▶ **Page text**:
▬▬▬▬▬▬

Anna In-Between was published in 2009 by Akashic Books. The 2003 novel The In-Between World of Vikram Lall by M. G. Vassanji and published by Doubleday Canada narrates a story of Vikram Lall in the colonial and post-colonial Kenya. Nunez, who grew up in Trinidad and later moved to the United States notes on how she relates with the story of Vikram Lall of being straddled in the two different worlds. When Nunez wrote her novel Anna In-Between and portrayed Anna, a character struggling in two identities, she said "[she] just stole Vassanji's line, 'in-between'". The novel was long-listed for the 2011 International Dublin Literary Award where Let the Great World Spin by Irish author Colum McCann eventually won. It was awarded at the 2010 PEN Oakland/Josephine Miles Literary Award for literary excellence.

== Reception and reviews ==
The novel received a starred review from Publishers Weekly and appreciated it for "[the] expressive prose and convincing characters that immediately hook the reader" and for handling family conflicts and immigration identity vividly. Author Ishmael Reed called it Nunez's best work and noted that "as long as she writes her magnificent books, characters like the Sinclairs, characters with depth and integrity, will not be hidden from us". Poet Lorna Goodison notes that the novel will "affect the way in which many readers now view the Caribbean". The World Affairs Journals editor, Amy Finnerty, reviews the novel as "a psychologically and emotionally astute family portrait, with dark themes like racism, cancer and the bittersweet longing of the immigrant". Arlene M. Roberts of The Huffington Post notes that the novel "is a woman's journey through the maze of the publishing industry which can often be unwelcoming to different perspectives, an establishment where decision makers refuse to find themselves in black characters'."

▬▬▬▬▬▬

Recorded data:
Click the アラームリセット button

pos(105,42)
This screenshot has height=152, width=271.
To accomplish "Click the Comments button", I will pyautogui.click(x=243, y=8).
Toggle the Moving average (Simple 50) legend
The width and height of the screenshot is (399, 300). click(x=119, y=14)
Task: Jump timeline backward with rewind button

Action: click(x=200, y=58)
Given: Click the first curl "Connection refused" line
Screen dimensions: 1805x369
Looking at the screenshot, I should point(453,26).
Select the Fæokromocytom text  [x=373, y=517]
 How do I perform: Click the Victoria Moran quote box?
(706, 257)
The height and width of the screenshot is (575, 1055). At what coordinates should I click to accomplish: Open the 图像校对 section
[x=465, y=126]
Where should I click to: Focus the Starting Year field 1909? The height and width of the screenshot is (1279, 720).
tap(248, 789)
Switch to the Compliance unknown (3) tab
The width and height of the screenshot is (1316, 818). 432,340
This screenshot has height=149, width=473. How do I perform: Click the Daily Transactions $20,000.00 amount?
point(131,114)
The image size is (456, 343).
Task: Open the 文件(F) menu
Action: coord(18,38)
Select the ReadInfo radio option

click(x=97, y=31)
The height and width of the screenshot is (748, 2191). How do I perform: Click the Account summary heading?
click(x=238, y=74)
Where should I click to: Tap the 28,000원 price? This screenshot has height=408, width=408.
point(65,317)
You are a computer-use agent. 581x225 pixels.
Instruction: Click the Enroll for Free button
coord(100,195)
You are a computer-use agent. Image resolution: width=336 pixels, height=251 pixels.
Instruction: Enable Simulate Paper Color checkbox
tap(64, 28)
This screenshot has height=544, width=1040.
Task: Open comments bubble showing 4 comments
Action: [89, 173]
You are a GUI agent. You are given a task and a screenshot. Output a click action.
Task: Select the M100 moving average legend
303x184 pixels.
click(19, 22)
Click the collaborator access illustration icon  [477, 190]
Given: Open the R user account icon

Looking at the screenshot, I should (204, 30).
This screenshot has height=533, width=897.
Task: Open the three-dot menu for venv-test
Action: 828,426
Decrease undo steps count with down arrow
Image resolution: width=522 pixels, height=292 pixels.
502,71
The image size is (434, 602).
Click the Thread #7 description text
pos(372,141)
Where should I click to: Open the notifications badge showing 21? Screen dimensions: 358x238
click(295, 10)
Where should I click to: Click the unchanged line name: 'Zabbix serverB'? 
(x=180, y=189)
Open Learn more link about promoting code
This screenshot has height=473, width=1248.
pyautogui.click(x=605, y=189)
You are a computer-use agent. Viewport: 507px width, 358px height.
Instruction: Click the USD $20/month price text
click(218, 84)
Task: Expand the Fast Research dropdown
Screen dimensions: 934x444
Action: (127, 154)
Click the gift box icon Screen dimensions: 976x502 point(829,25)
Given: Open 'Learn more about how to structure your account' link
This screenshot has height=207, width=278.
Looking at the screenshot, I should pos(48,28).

▬▬▬▬▬▬

▶ **Task item**: From the text about the novel Anna In-Between, pull out the stretch from "Anna In-Between was" through "for literary excellence.", word for word.

▶ **Your response**:
Anna In-Between was published in 2009 by Akashic Books. The 2003 novel The In-Between World of Vikram Lall by M. G. Vassanji and published by Doubleday Canada narrates a story of Vikram Lall in the colonial and post-colonial Kenya. Nunez, who grew up in Trinidad and later moved to the United States notes on how she relates with the story of Vikram Lall of being straddled in the two different worlds. When Nunez wrote her novel Anna In-Between and portrayed Anna, a character struggling in two identities, she said "[she] just stole Vassanji's line, 'in-between'". The novel was long-listed for the 2011 International Dublin Literary Award where Let the Great World Spin by Irish author Colum McCann eventually won. It was awarded at the 2010 PEN Oakland/Josephine Miles Literary Award for literary excellence.